Meet CloudSearch… not the coolest kid in class, but definitely someone you want as a friend

Meet CloudSearch… not the coolest kid in class, but definitely someone you want as a friend

What is CloudSearch?

Amazon CloudSearch is a cloud-based search service provided by Amazon Web Services.It incorporates the Apache Lucene Core search engine library and provides search features similar to Apache Solr.

From the cloud provided service point of view, Amazon CloudSearch offers simple domain configurations through AWS Console, AWS CLI and AWS SDKs; auto-scaling for data; automatic monitoring and recovery for search domains; high availability and cost-effective options.

When we think of CloudSearch, all the following features are worth mentioning: full text search, faceting, geospatial search, search suggestions, match highlighting, customizable relevance ranking, field weighting, synonyms and stopwords handling.

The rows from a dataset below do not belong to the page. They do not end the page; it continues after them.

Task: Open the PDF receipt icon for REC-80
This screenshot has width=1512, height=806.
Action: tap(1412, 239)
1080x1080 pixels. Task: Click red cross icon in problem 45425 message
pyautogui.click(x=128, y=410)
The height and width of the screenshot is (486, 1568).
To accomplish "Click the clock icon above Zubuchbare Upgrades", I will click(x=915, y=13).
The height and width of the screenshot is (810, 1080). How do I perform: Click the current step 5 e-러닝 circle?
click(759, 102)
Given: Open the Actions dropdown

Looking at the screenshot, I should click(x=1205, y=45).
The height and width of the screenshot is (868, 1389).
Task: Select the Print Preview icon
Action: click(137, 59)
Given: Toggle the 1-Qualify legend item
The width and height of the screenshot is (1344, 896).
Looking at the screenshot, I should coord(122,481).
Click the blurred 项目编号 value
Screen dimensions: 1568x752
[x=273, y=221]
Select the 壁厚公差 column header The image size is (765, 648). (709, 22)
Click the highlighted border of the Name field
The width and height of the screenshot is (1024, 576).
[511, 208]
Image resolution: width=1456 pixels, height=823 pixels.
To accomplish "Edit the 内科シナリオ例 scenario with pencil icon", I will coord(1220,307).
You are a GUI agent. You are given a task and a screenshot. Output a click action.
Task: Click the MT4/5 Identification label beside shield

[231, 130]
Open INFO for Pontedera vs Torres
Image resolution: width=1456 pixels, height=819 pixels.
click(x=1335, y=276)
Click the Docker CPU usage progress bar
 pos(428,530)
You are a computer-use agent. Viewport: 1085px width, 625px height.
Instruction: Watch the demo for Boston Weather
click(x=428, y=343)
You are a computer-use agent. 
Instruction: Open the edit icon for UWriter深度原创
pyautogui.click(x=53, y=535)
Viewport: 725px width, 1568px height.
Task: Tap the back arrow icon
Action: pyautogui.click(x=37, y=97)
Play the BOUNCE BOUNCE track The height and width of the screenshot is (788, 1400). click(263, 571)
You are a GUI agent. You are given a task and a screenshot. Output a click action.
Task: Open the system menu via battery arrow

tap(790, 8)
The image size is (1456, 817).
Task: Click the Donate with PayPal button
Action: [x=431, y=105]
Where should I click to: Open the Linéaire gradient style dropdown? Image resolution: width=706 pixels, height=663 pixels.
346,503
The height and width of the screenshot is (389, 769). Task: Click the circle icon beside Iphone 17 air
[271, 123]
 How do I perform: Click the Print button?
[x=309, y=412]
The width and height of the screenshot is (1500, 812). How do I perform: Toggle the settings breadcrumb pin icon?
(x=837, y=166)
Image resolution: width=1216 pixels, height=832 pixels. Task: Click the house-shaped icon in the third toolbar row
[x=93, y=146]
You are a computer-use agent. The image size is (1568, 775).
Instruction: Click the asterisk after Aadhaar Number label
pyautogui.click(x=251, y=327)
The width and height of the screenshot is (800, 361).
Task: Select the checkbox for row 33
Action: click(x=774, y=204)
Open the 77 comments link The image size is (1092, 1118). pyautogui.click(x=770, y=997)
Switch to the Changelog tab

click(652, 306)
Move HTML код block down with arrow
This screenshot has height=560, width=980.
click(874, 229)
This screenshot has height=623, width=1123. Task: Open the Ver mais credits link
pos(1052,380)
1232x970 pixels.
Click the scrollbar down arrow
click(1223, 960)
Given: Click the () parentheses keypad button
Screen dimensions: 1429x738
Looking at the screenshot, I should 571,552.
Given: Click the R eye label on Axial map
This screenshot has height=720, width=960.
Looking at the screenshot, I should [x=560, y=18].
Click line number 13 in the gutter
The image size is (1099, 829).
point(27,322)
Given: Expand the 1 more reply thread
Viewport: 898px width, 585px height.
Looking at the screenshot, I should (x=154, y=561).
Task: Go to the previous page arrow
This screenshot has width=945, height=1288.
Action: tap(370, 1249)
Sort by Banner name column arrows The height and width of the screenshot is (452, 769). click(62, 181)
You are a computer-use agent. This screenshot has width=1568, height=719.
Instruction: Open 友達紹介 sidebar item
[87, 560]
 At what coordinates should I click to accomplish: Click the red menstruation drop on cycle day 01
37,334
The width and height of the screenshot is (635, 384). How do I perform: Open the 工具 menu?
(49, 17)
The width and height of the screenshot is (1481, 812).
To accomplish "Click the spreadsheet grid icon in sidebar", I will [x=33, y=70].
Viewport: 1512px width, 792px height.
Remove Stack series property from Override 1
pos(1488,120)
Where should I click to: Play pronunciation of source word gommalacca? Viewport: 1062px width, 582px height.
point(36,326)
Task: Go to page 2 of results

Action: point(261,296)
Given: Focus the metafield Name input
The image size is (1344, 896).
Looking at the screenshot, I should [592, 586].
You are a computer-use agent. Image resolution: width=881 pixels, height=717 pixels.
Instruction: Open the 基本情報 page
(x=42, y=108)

In terms of communicating with Cloudsearch, we can choose between XML and JSON formats, therefore it is pretty versatile.

Amazon CloudSearch can be regarded as an easy to integrate customizable search feature for any kind of application needing search. It can be added to a website without having to deal with provisioning, managing indexes, monitoring and data partitioning.

Should I consider it as a search solution for my new project?

CloudSearch is surely a service worth taking into consideration. One thing to keep in mind is that there is no such thing as a “one size fits all” search solution. Any service you choose will eventually require a bit of fine-tuning to match your use case.

Since it’s a managed service in the AWS Cloud, it is very easy to setup a domain and to add searchable data to it. There is even an option to analyze fields from a given document, so all you have to do is to provide a JSON, XML or text file which contains your documents and the configuration wizard will do all the grunt work.

Depending on your use case, managing relations between documents can become cumbersome at some point, because CloudSearch does not have built-in support for this feature. You can find a workaround for this shortcoming, like we did (more details on this topic later in the article).

To sum it up, AWS CloudSearch is a good solution if you don’t want the headache that comes with managing servers infrastructure and provisioning and just want a quick and reliable search for a simple data model.

Should I consider it as an asset to add to my toolbelt?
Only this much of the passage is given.